What is being asked: Collect every line of the material that contains the string "width", treating uppercase and lowercase letters as distinct.

Input data:
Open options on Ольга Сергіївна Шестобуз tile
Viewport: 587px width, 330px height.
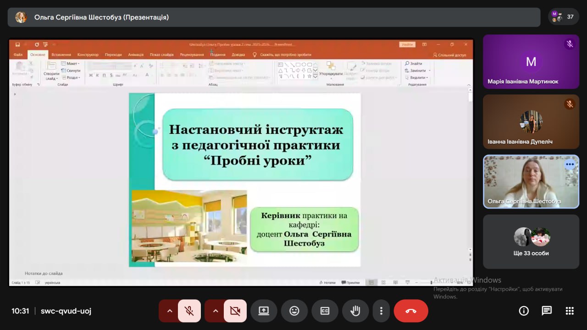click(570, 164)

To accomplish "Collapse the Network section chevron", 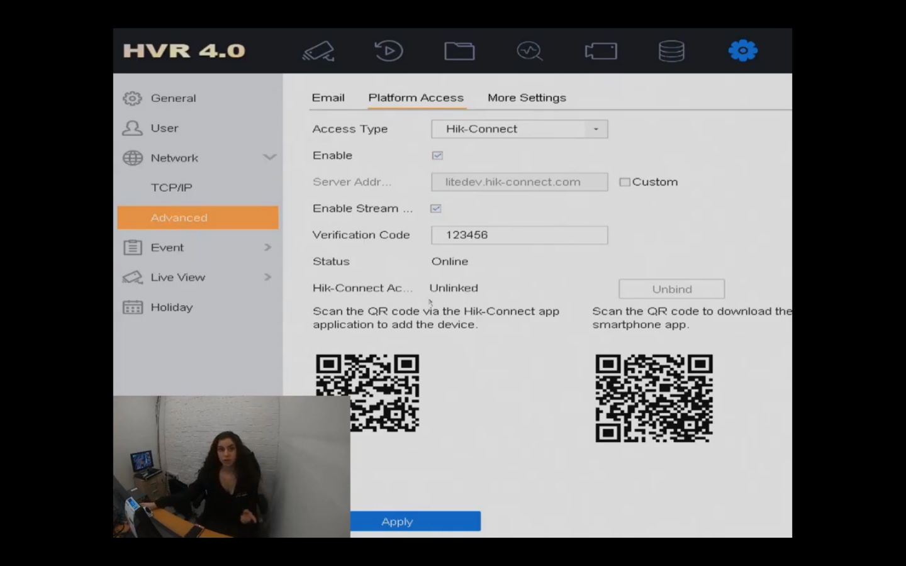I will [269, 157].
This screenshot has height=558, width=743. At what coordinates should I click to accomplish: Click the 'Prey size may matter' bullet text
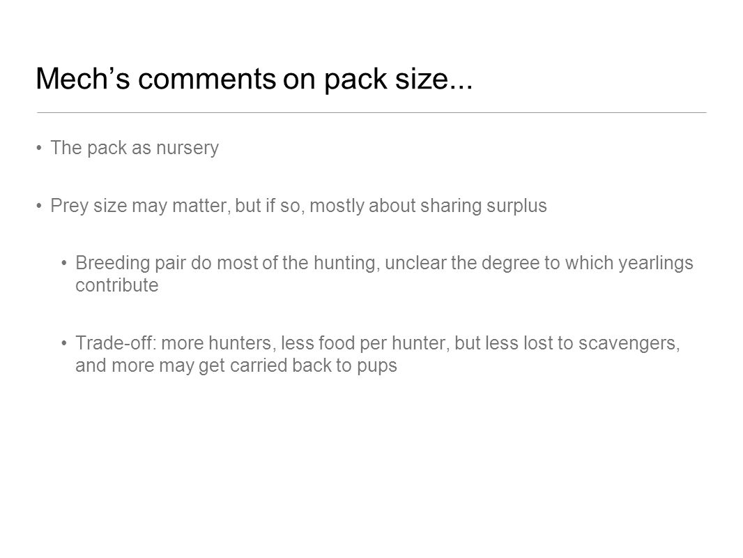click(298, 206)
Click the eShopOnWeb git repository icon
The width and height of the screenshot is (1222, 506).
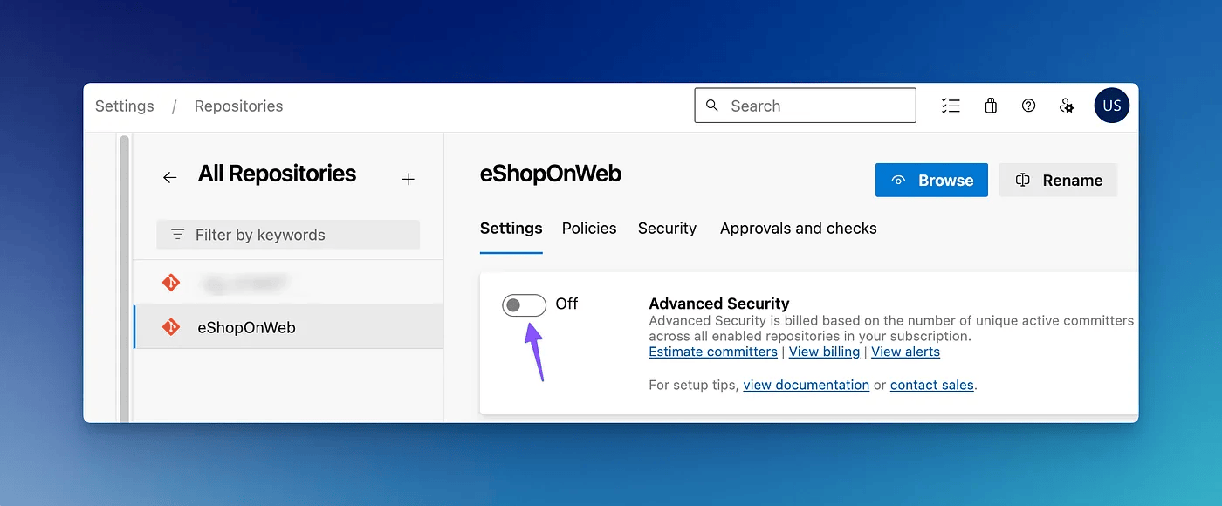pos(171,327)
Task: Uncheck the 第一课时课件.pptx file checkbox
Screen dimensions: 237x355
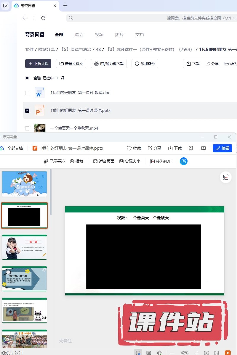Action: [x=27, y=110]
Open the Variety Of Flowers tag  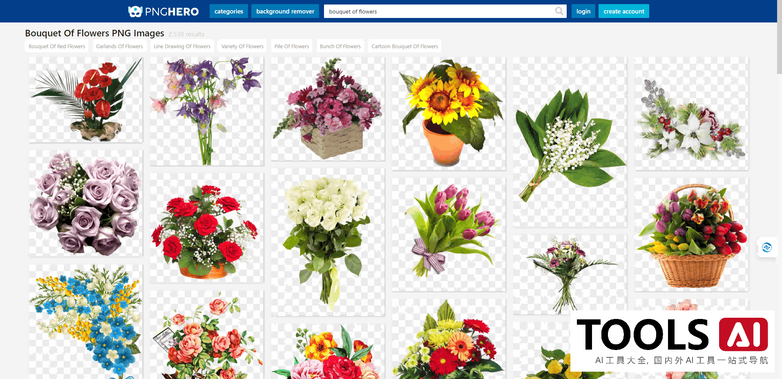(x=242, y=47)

Exercise solution:
Viewport: 587px width, 330px height.
This screenshot has height=558, width=743. At what coordinates should I click to accomplish: Click the 'Prey size may matter' bullet text
The width and height of the screenshot is (1222, 506).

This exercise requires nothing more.